[VMC on AWS] Unable to complete SRM Site Pairing -- Operation timed out: 300 seconds.
search cancel

[VMC on AWS] Unable to complete SRM Site Pairing -- Operation timed out: 300 seconds.

book

Article ID: 329463

calendar_today

Updated On:

Products

VMware Cloud on AWS

Issue/Introduction

Symptoms:
Connectivity tests between VMC and on-prem components are successful.

The on-premises vCenter is not using federated SSO, i.e., Enhanced Linked Mode (ELM) or Hybrid Linked Mode (HLM).

From Cloud vCenter GUI you see messages similar to:
Operation Failed SRM server 'srm.sddc-xx-xx-xx-xx.vmware.com' cannot complete a pair operation. The reason is: Operation timed out: 300 seconds.

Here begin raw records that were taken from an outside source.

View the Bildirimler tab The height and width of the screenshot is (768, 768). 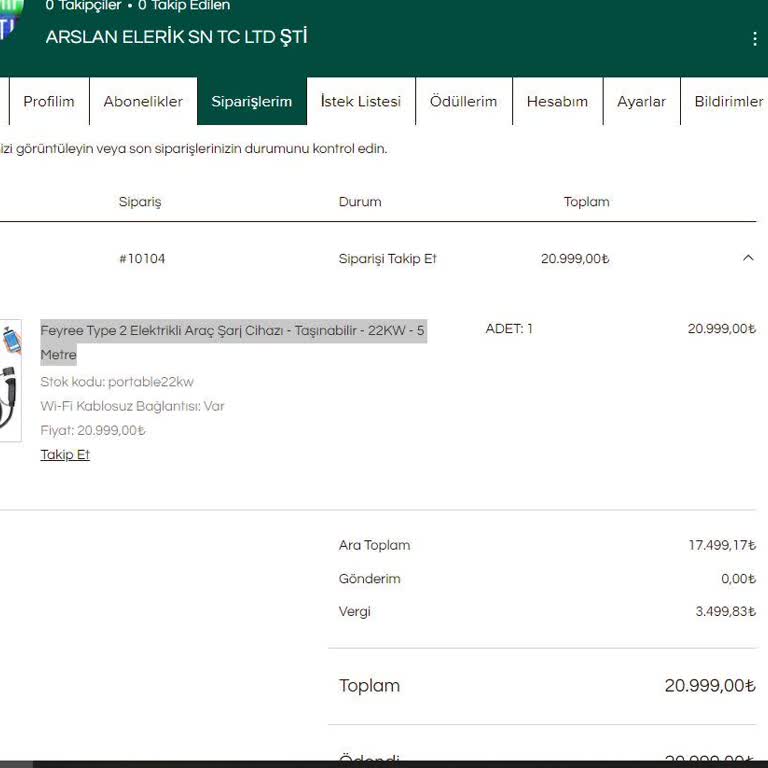coord(728,101)
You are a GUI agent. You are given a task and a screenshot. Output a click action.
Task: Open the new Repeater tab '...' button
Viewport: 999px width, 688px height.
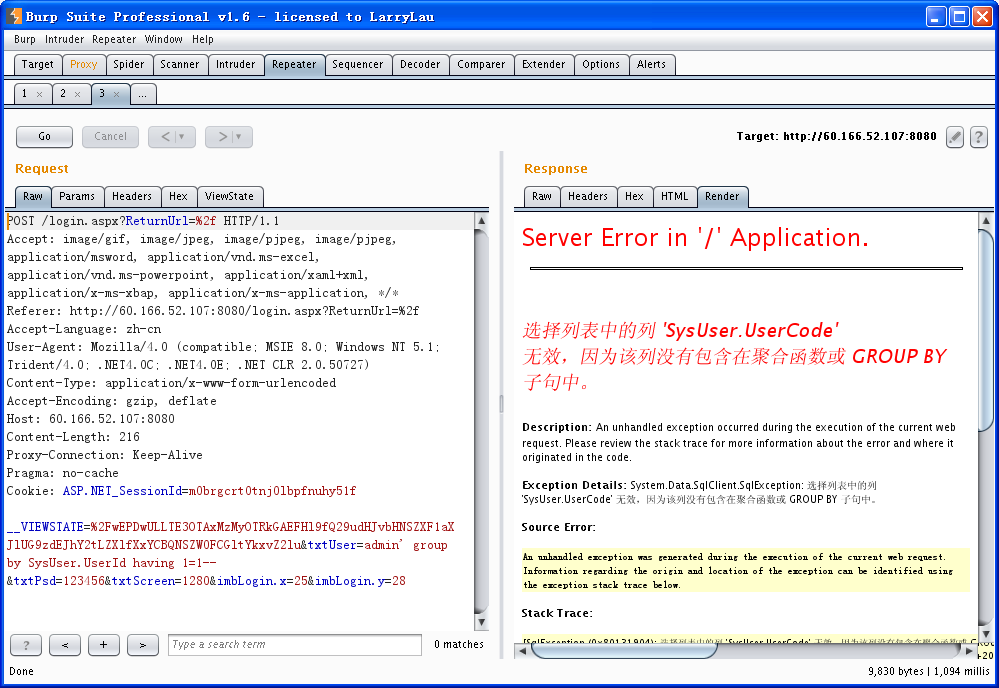(143, 94)
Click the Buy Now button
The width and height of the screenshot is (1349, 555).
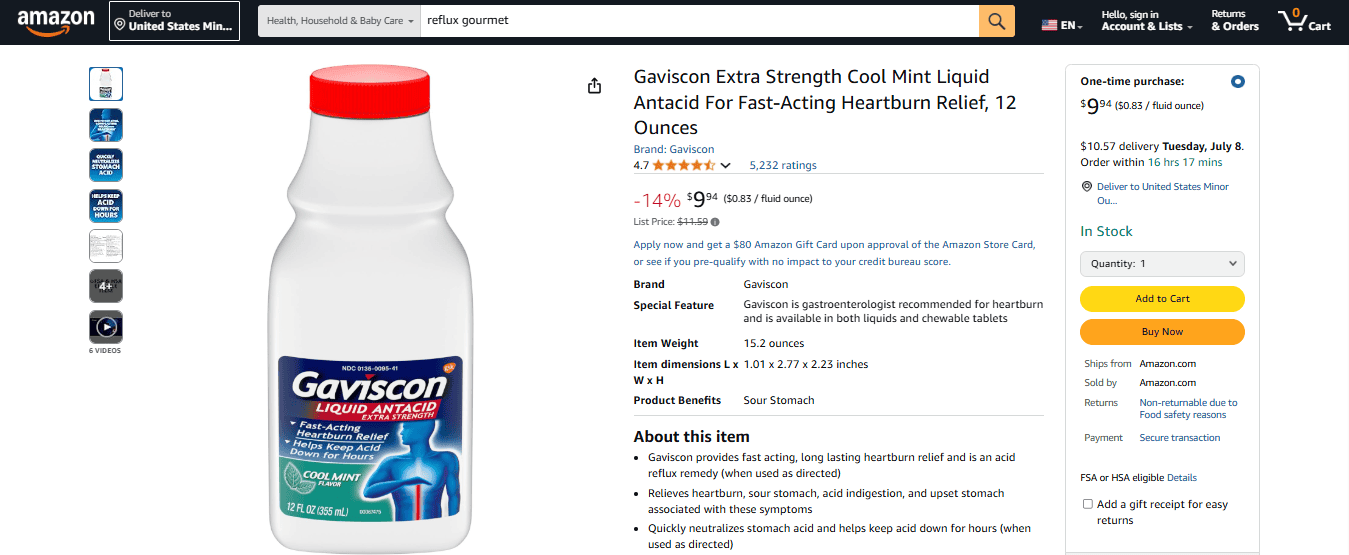1162,332
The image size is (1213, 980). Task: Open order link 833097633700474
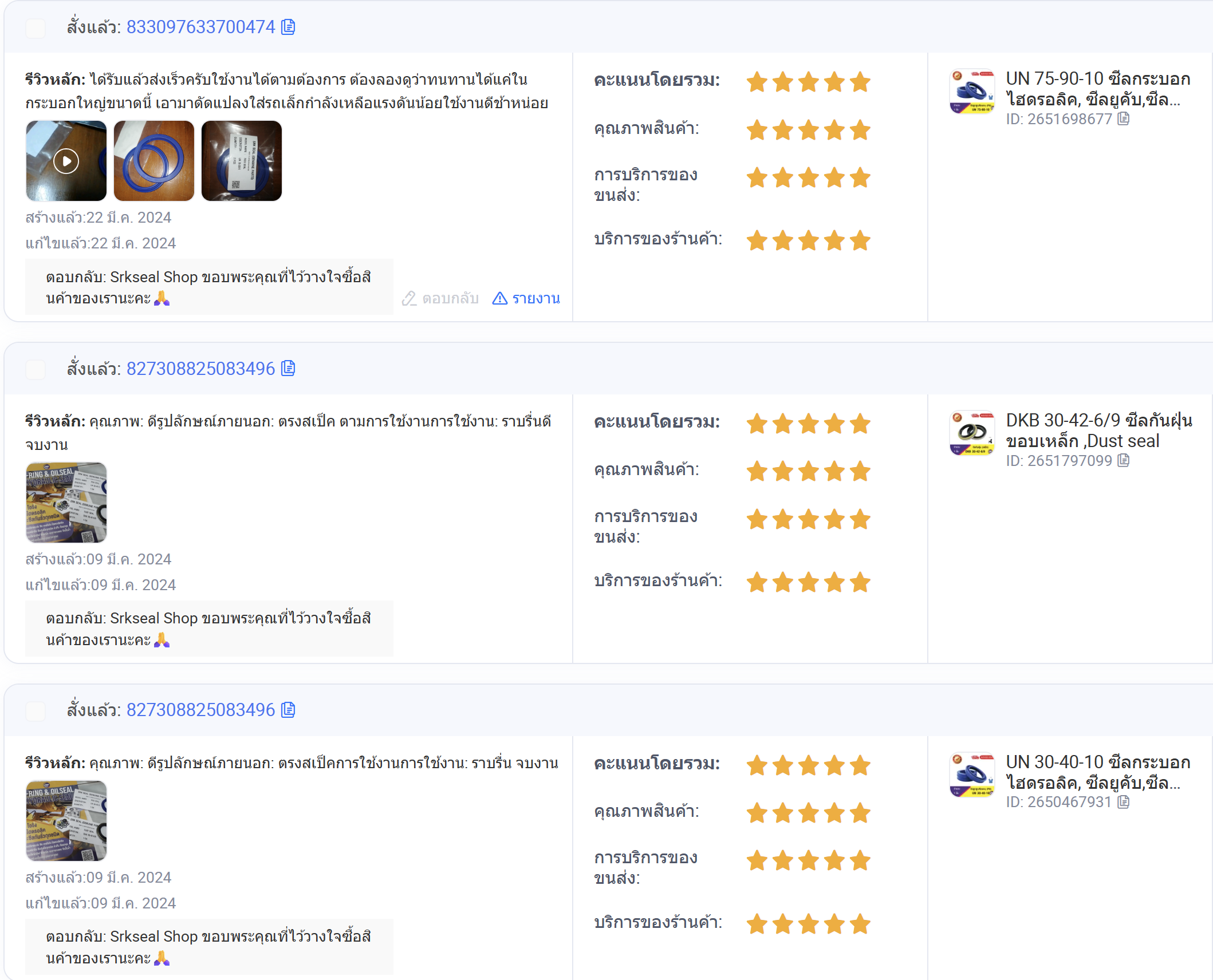(200, 27)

You see messages in the Cloud SRM Log Intelligence similar to:

  • Federated SSO server detected at LS++
  • Unable to retrieve token from STS
  • N9SsoClient27InvalidCredentialsExceptionE Authentication failed: Invalid credentials

From on-prem vCenter log messages:
Unable to connect to Lookup Service at https://vcenter.sddc-xx-xx-xx-xx.vmware.com:443/lookupservice/sdk. Reason https://vcenter.sddc-xx-xx-xx-xx.vmware.com:443/lookupservice/sdk invocation failed with "org.apache.http.conn.ConnectTimeoutException: Connect to vcenter.sddc-xx-xx-xx-xx.vmware.com:443 failed: connect timed out"

Cause

VMC vCenter STS certificate are listed under trustedcertificatechains in vmdir.  This leads SRM to believe that it is in a federated environment, thus not creating the remote solution users properly.

Resolution

This can be resolved by removing the VMC STS certificate from on-prem vmdir trustedccertificatechains.

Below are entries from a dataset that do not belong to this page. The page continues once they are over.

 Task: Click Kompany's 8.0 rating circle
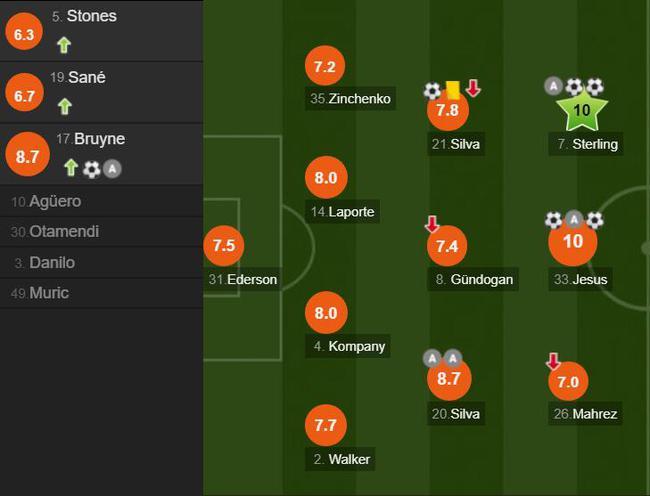point(326,313)
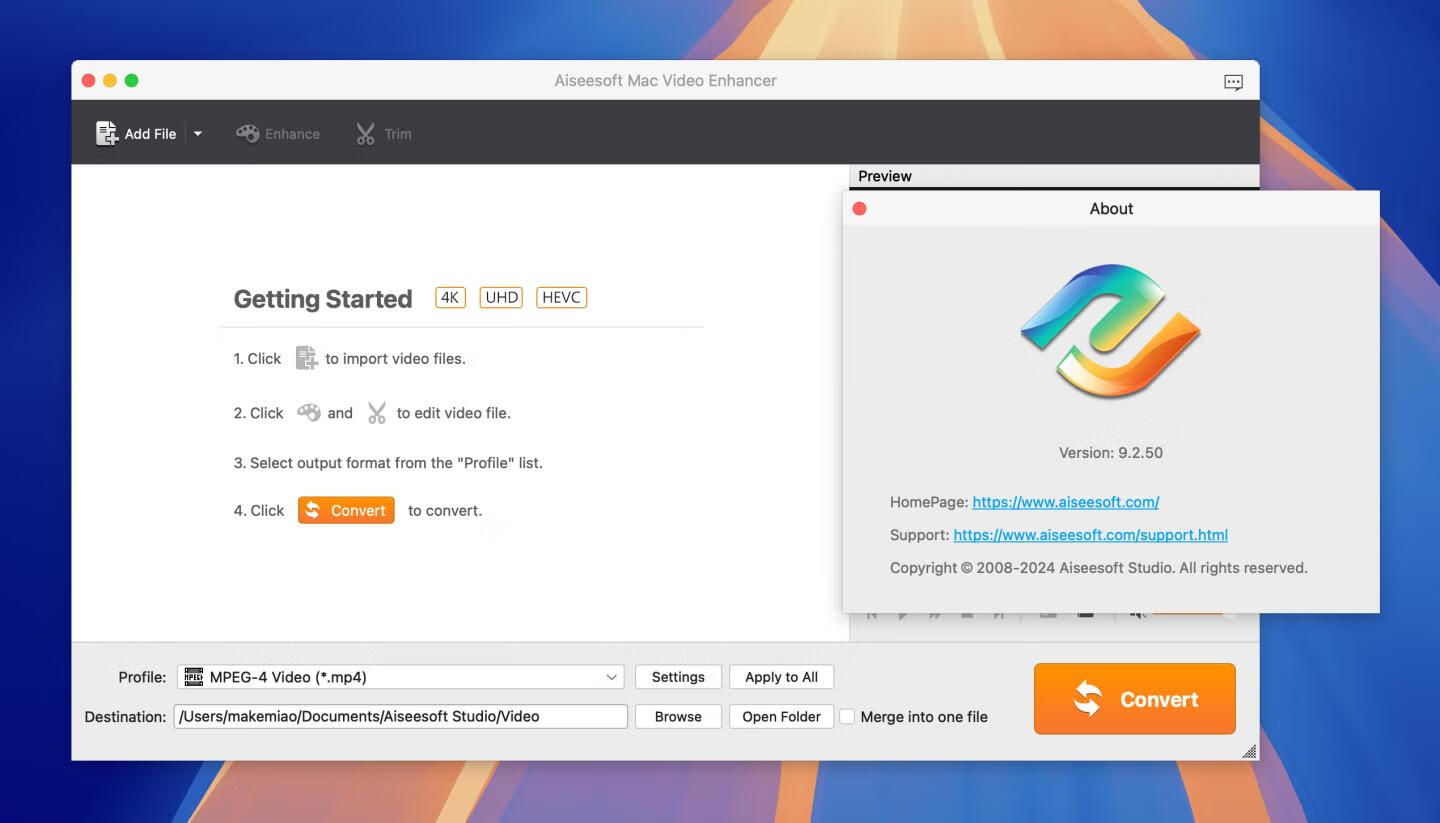Click the Apply to All button
Viewport: 1440px width, 823px height.
click(x=781, y=677)
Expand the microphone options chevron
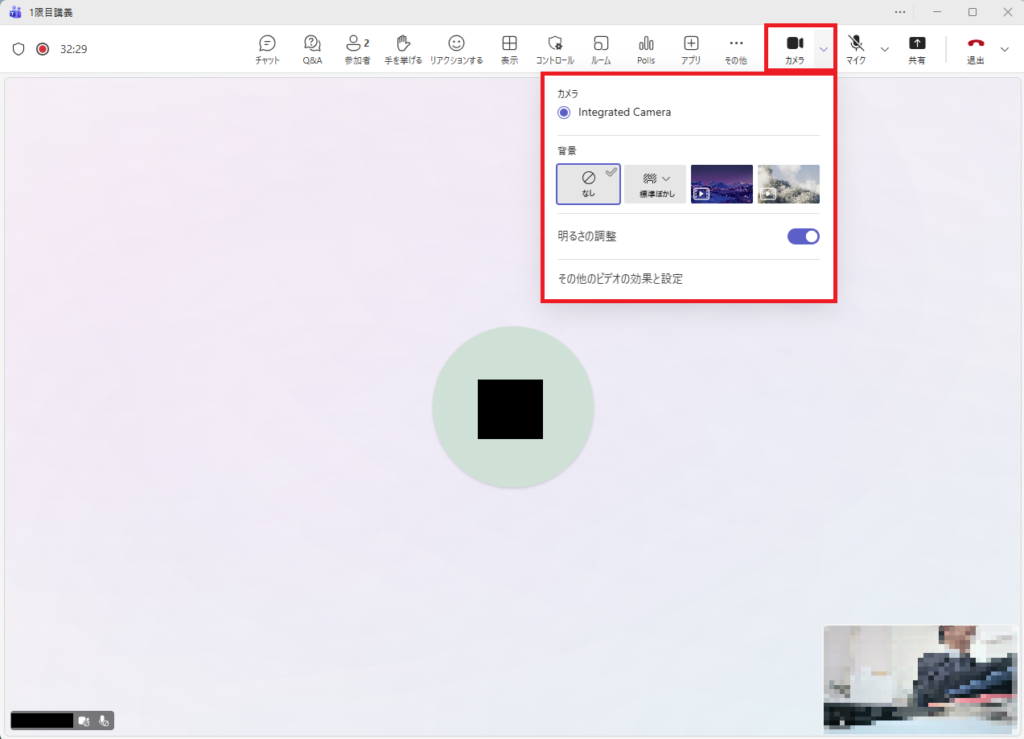Image resolution: width=1024 pixels, height=739 pixels. (884, 49)
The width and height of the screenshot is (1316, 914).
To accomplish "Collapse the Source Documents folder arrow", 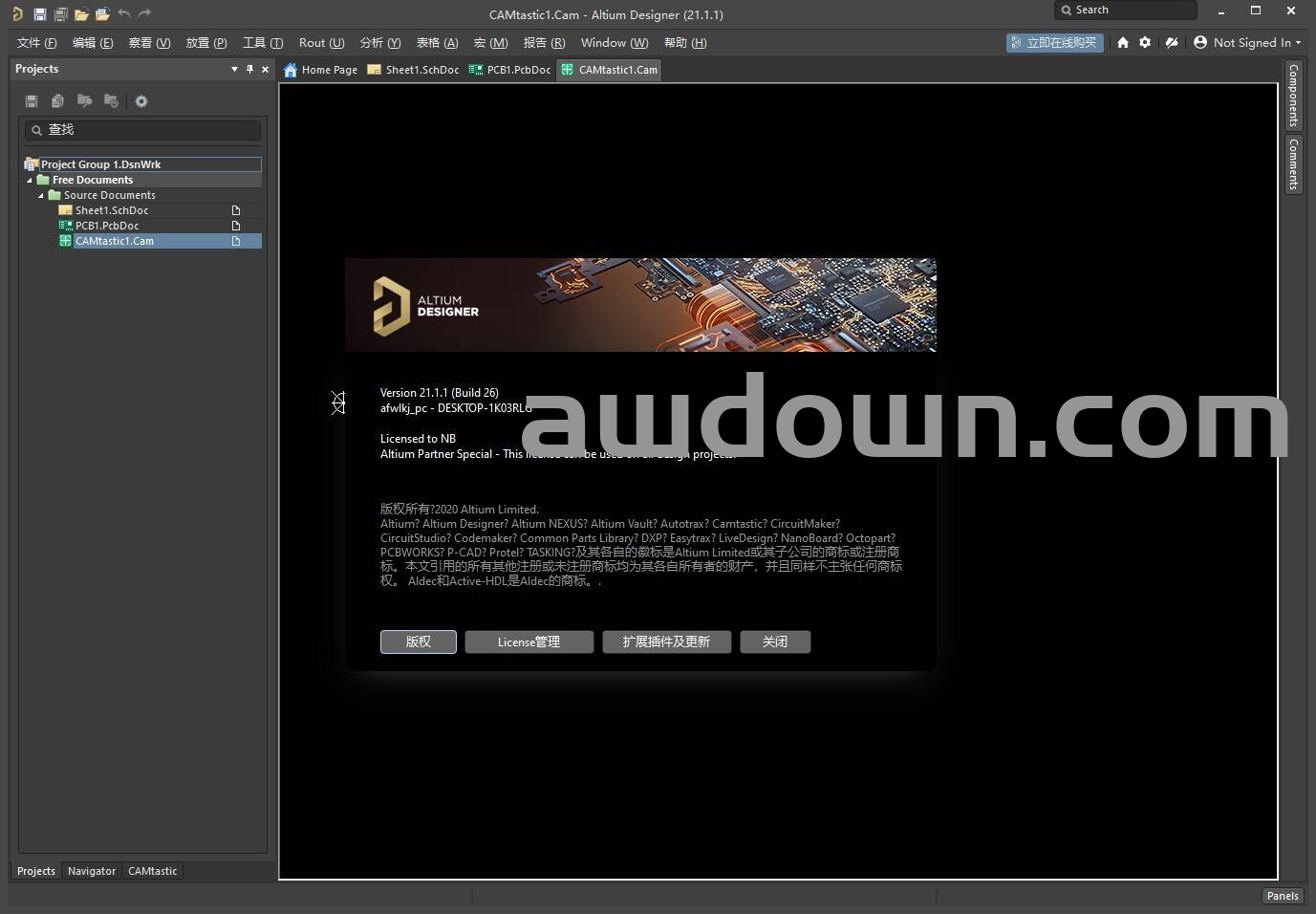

Verify that the VMC STS certificate is in fact located under trustedcertificatechains within the on-prem SSO config:
- Download tool Jxplorer (http://www.jxplorer.org).
- Instructions:
Connection parameters
- Host: <IP of SSO machine>
- Port: 389
- Protocol: LDAP v3
- Level: User + Password
- User DN: cn=Administrator,cn=Users,dc=vsphere,dc=local
- Password: SSO administrator password


Using Jxplorer, connect to the on-prem PSC and navigate to Local>vsphere>Services>TrustedCertificateChains


View properties for each of the TrustedCertChain-# listed in this directory by clicking on the Value for userCertificate.

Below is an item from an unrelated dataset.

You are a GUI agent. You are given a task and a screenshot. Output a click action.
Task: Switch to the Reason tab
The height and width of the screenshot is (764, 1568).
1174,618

Navigate to the Details tab:


Note which of the TrustedCertChain values contains the VMC STS cert as seen below:



Once it has been verified that the STS certificates for VMC are present, backup the PSC and vCenters in the environment before proceeding with removal of the STS certs.

Steps to perform:

  • Power down all associated on-premises PSCs and VCs at the same time
  • Take offline snapshots of the PSCs and VCs
  • Power on the PSCs and VCs
  • Remove ONLY the certs containing VMC STS certificates from TrustedCertificateChains


Verify functionality of environment.

Please see the "Impact / Risks" section, if you find any problems after this change.

With the VMC STS certificates removed, re-attempt the site pairing. The process should complete successfully


Additional Information

For general DRaaS Troubleshooting, please see the main KB: 78941

SRM does not support HLM when configured from the Cloud Gateway Appliance on-prem:
https://docs.vmware.com/en/VMware-Site-Recovery/services/rn/site-recovery-release-notes.html

SRM supports HLM when configured manually through the VMC SDDC: 
https://docs.vmware.com/en/VMware-Cloud-on-AWS/services/com.vmware.vsphere.vmc-aws-manage-data-center-vms.doc/GUID-9803F0FA-42A2-4E0A-8597-2362B2BC46CC.html


Impact/Risks:
Please only use this resolution if all of the symptoms, tests, and configurations match those described in the Symptoms section of this KB.

The resolution steps provide caution to use snapshots of the associated VMs, in case there is a problem with the change that needs a rollback. If the change does cause a problem, then shutdown the same VMs and revert (not delete) the snapshots. Once the VMs are started again, they will be in the restored state before the snapshot and the change was made.